# Brief 1
In the flu season text, how long after vaccination does the body take to build up protective antibodies?
# Brief 2
Return the part of the flu season text from "- Influenza is" to "eyes or nose.", copied word for word.

# Extract provided
+ + + + + + +

Flu Season is here again. Unfortunately it comes back year after year and the same question, should I get a flu vaccine? Influenza or flu is diagnosed by the CDC as “a contagious respiratory illness caused by the influenza viruses.” When a person is infected with influenza, illness can range from mild to severe, with the latter potentially resulting in hospitalization or death. The young, elderly, pregnant, and people with certain health conditions are at a high risk of serious complications from influenza.
Signs and Symptoms
- Signs and symptoms of the flu include fever, body aches, cough, runny nose, sore throat, headache, fatigue, and sometimes vomiting and diarrhea. Some people may experience some or all of the above symptoms.
- Influenza is most commonly spread by droplets in the air made by a contagious person when they cough, sneeze or talk, which can land in the mouths or noses of a nearby person. The flu can also be contracted by touching a surface that has the virus on it and then touching your mouth, eyes or nose.
- From the time a person is exposed to the virus, it takes an average of 2 days for symptoms to begin. It is possible to spread the flu up to 1 day before symptoms develop and up to 5-7 days after becoming sick.
Preventing the Flu & Flu Vaccine
- The most important step in preventing the flu is to receive a flu vaccination every year. It is also recommended to avoid people who are sick, cover coughs and sneezes, and utilize frequent hand washing.
- The CDC recommends the nasal spray vaccine NOT be used this year related to concerns about its effectiveness. This year’s quadrivalent (four-component) vaccine is recommended for those 6 months and older. The trivalent (three-component) vaccine is recommended for those 5 years and older. Those who are pregnant may receive any flu vaccine.
- Flu activity is unpredictable but can begin as early as October and last as late as May. The body takes about two weeks after vaccination to build up antibodies that will protect the body against the flu. With this in mind, early vaccination in the flu season is recommended before influenza begins spreading throughout the community.

+ + + + + + +

# Dataset
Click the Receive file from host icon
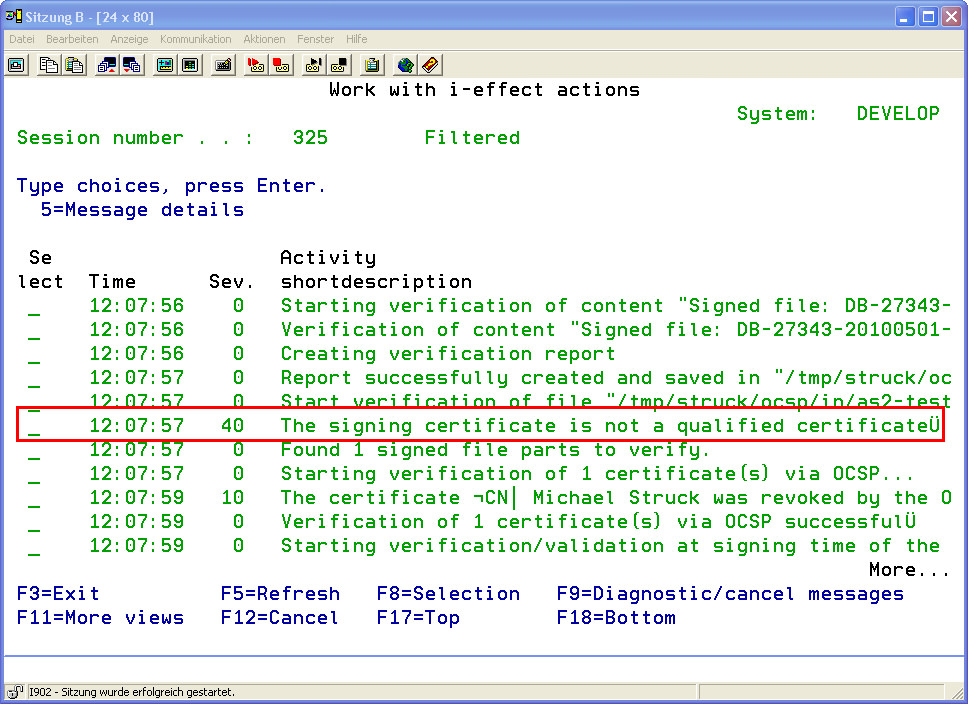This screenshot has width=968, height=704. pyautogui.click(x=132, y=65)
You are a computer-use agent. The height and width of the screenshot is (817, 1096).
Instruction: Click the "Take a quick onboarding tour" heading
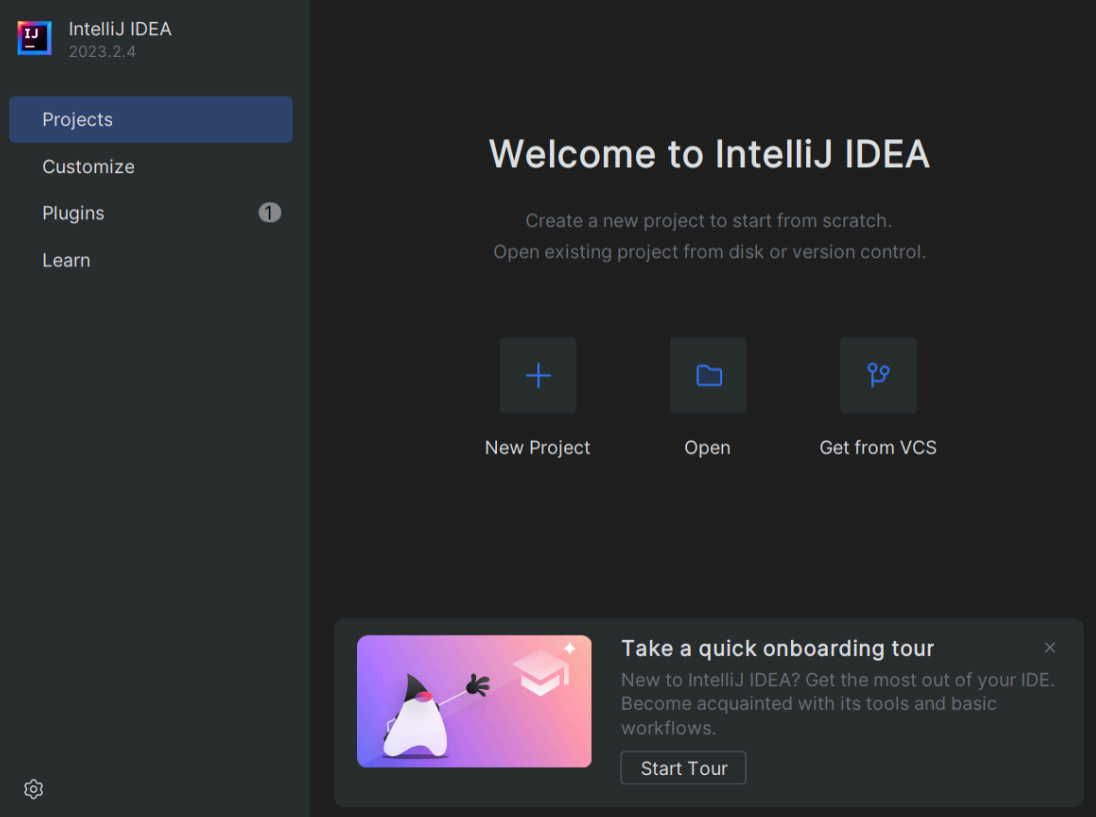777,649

+ + + + + + +

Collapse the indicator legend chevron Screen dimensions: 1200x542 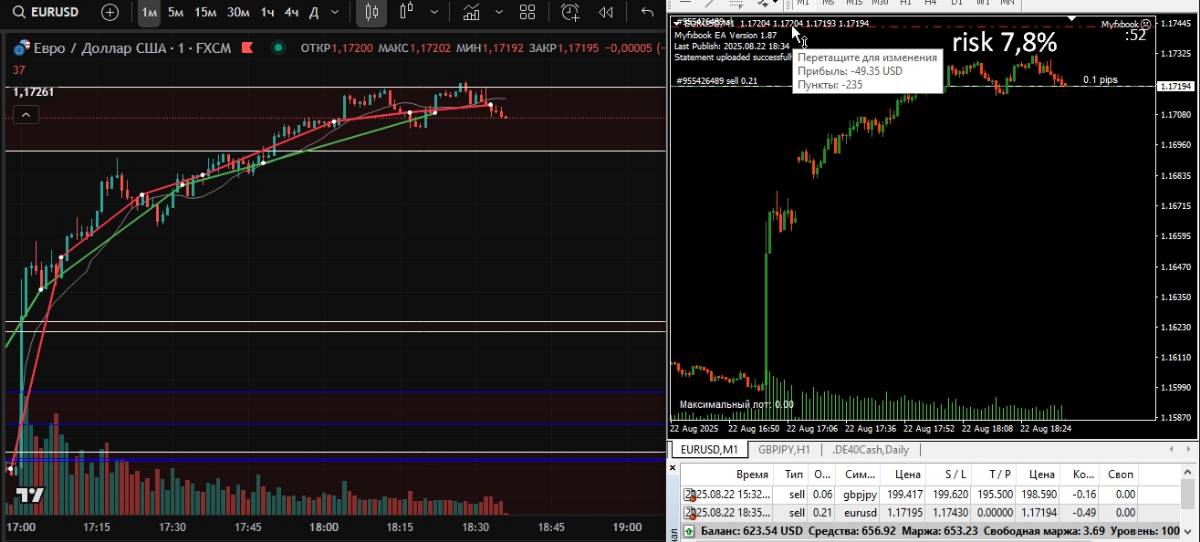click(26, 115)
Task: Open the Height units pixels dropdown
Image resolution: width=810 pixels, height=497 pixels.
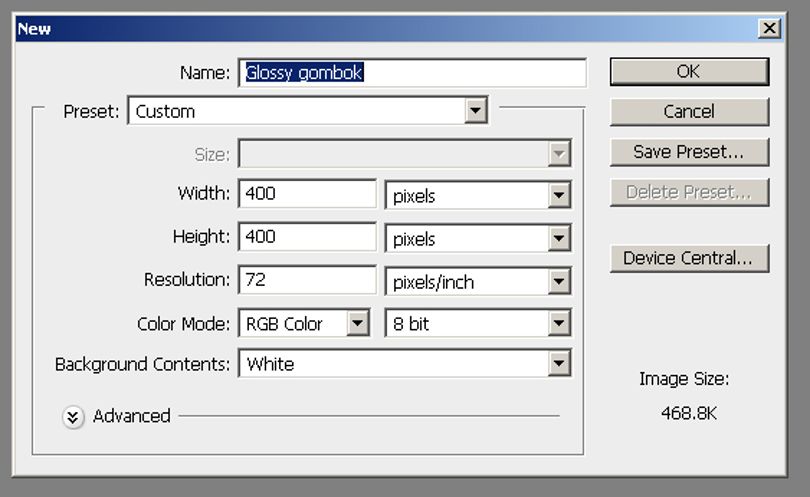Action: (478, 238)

+ + + + + + +

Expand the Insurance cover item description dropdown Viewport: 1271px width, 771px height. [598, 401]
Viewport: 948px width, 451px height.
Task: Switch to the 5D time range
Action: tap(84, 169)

+ + + + + + +

# Answer area 1
About two weeks.

# Answer area 2
- Influenza is most commonly spread by droplets in the air made by a contagious person when they cough, sneeze or talk, which can land in the mouths or noses of a nearby person. The flu can also be contracted by touching a surface that has the virus on it and then touching your mouth, eyes or nose.